(Collected data)
------------------------------------

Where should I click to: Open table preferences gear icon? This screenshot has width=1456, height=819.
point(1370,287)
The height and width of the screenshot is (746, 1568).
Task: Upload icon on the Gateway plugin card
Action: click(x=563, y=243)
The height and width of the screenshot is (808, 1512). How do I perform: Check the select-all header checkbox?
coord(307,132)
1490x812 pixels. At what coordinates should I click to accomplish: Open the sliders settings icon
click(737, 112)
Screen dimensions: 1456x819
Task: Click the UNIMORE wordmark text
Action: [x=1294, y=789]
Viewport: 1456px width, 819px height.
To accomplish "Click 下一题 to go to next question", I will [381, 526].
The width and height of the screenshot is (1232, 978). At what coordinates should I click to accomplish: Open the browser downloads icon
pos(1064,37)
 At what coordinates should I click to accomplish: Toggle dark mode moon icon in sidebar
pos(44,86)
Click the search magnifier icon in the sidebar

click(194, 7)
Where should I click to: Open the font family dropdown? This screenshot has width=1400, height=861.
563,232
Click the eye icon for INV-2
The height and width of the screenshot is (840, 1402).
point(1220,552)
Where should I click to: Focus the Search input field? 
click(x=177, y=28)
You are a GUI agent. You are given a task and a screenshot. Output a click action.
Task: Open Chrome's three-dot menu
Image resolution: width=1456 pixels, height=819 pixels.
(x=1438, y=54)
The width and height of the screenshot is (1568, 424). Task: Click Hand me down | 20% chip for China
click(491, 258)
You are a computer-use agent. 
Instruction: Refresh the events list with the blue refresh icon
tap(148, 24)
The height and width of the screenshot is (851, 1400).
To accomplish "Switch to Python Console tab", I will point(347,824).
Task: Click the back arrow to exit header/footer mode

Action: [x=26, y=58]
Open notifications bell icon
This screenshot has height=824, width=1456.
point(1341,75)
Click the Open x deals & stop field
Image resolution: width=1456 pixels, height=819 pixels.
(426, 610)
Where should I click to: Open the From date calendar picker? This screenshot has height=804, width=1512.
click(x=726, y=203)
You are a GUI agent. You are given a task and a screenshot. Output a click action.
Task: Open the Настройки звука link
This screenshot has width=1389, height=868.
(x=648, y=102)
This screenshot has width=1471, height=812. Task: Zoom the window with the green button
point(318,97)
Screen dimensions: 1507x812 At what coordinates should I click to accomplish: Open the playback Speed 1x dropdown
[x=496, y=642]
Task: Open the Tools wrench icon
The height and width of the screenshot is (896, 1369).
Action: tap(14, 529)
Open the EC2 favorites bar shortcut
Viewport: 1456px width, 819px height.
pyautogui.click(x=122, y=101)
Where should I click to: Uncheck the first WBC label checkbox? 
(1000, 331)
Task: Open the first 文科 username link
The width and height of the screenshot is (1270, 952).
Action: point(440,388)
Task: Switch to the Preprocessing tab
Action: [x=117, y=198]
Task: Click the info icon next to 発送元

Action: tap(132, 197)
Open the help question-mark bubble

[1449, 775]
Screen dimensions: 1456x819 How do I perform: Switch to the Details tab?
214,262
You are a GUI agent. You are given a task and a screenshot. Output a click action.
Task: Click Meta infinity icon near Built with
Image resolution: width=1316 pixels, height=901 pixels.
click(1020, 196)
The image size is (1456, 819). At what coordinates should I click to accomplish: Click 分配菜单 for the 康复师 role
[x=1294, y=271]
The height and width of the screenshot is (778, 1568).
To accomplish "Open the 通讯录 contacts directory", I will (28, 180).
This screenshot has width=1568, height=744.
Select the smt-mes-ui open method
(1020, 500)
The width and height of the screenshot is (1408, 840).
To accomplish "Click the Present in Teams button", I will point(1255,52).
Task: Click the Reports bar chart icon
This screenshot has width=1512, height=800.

------------------------------------

Assignment
Reproduce each line from the records that contains the word "will".

Worked solution
To accomplish "Click 下一题 to go to next question", I will [381, 526].
To accomplish "Switch to Python Console tab", I will point(347,824).
To accomplish "Open the 通讯录 contacts directory", I will (28, 180).
To accomplish "Click the Present in Teams button", I will point(1255,52).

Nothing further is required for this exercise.